拘束魔術バインドマジック》、直接的な攻撃でなく、相手を拘束することを主眼に置いた魔術である。短詠唱の簡易魔術オートスペルとしても存在するが、長い詠唱と魔方陣を交えたは、その数倍以上の拘束力を有する。


「おじさん、やっちゃって!」


 間髪入れず少女は叫び、


「おじさんと呼ぶなと――言っているだろう!」


 文句混じりで吼えながら、大剣を抱えた剣士が魔獣の側面へ突撃する。剣士は突進しながらも《武器強化魔術アームドエンハンス》を起動。直後、炎のような魔力で覆われた刀身が、深々と魔獣へと突き立てられる。


 グオォォォォッッ!?


 魔獣は咆哮を上げ、その剣と戒めから逃れようともがく。氷の鎖でもって強固に拘束バインドされた魔獣の首と脚は、その鎖を断ち切らんばかりの怪力で足掻いている。


「上等じゃないっ!このセレナさんの魔術から、逃げられると思うんじゃないわよ!」


 紫水晶アメジストのような瞳を光らせ、少女――セレナは中空に指を走らせる。

 指の軌跡を追って描かれたのは、魔方陣を構成している物と同じく薄紫色の《魔術文字》。それをもって魔術使いは己の魔術……即ち、魔獣の拘束を強化する。強化終了と同時に、魔獣は文字通り地べたに縫い付けられた。

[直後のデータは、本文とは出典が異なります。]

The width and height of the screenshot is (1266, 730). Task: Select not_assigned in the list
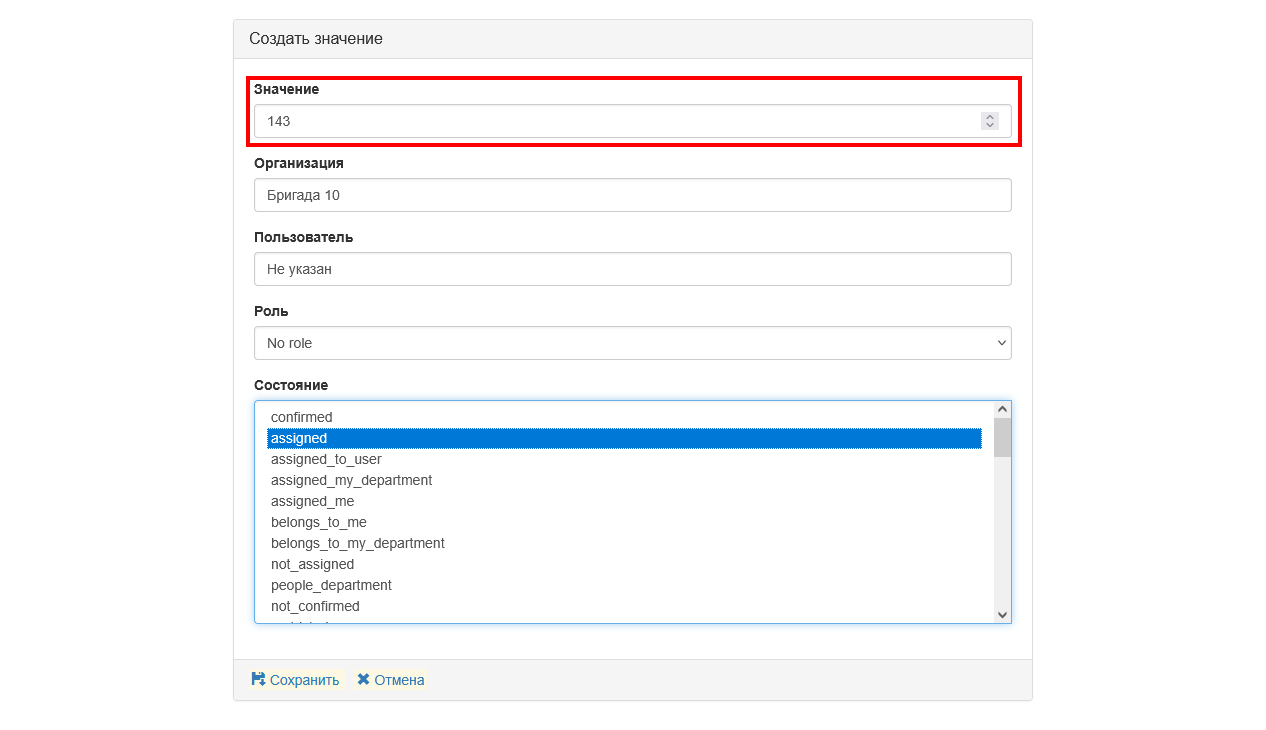tap(312, 564)
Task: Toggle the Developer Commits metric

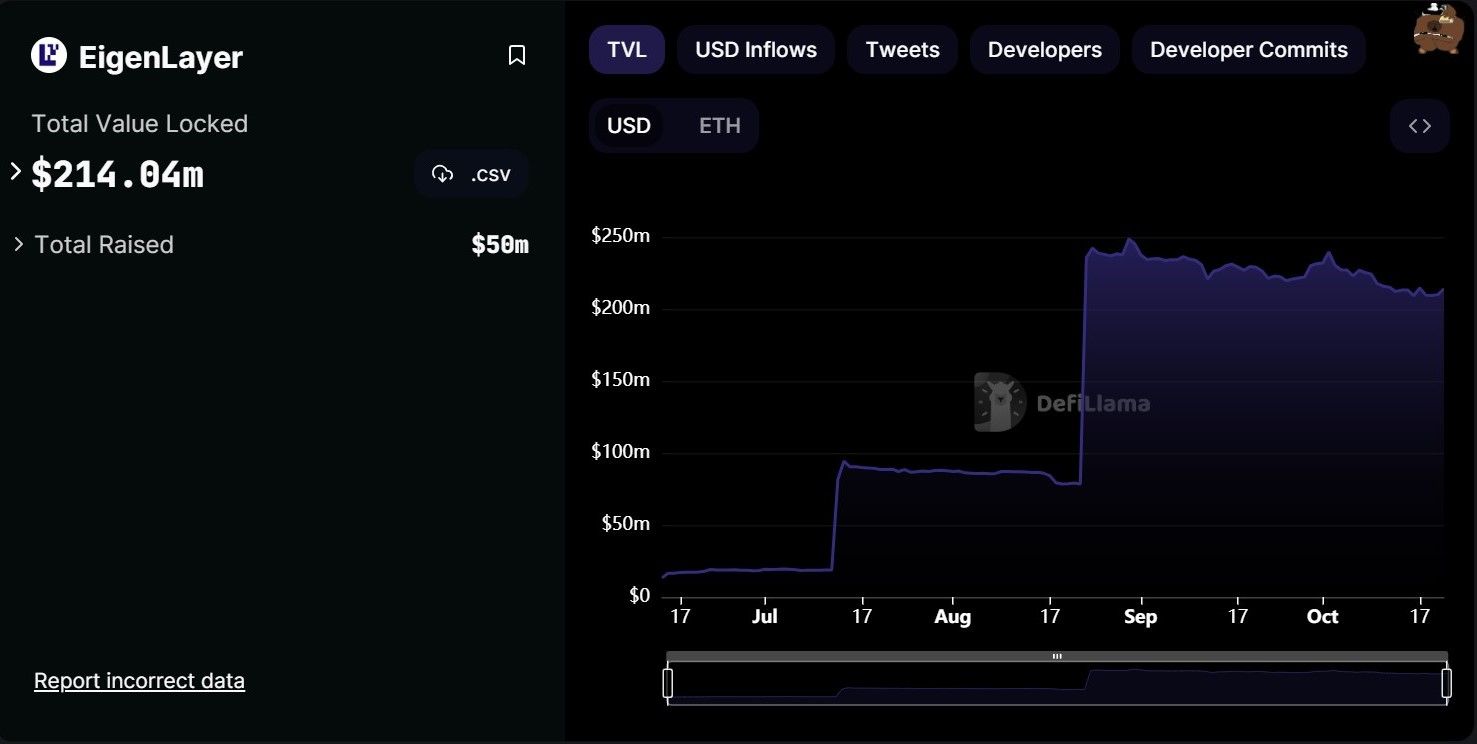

 その動きに合わせ剣士もまた、その刀身に纏わせた魔力を解き放つ。


「ぶっ飛ばせ!《破斬解放バーストデモリッション》!」


《武器強化魔術》で刀身に纏わせた魔力を解放し、斬撃を翔ばすのが本来の使い方だが、剣士はそれを魔獣の体内で全方位に爆発させる。必然、逃げ場のない魔力の奔流は魔獣の身体を内部から吹き飛ばし、その赤黒い心臓核コアを剥き出しにした。


 例の射手からの提供で、魔獣の弱点は心臓核コアと呼ばれる魔力の塊であると知らされている。

 その位置は概ね、元となった獣の心臓と同じ位置。

 故に、対処は単純。

 そこまで突き刺せるだけの長さと強度攻撃力を以て狙い穿つか。

 あるいは、直接破壊するか。


 飛び退く剣士と入れ替わるように、ラーレは魔獣へと駆ける。

 両の手には、逆手に構えた短剣。

 少年は《武器強化魔術》を使えない。

 それに代わり、疾走と跳躍の勢いも乗せて、


「せぇぁぁぁっ!」


 気合いと共に、剥き出しになった心臓核へと思いっきり二つの刃を突き立てる。

 重厚な肉の鎧も獣特有の俊敏さも剥がし、無防備を晒す今ならば、非力と言えるラーレの得物短剣であってもそれは十分に必殺の一撃となる。


 グルォォォォォォッッ!?


 再生の暇もなく与えられた致命傷に、魔獣は断末魔の咆哮を上げ、倒れた。

 刃を突き立てられた傷からは、瘴気混じりの魔力が霧散していく。あとは、放っておいてもそのまま消滅していくだけだ。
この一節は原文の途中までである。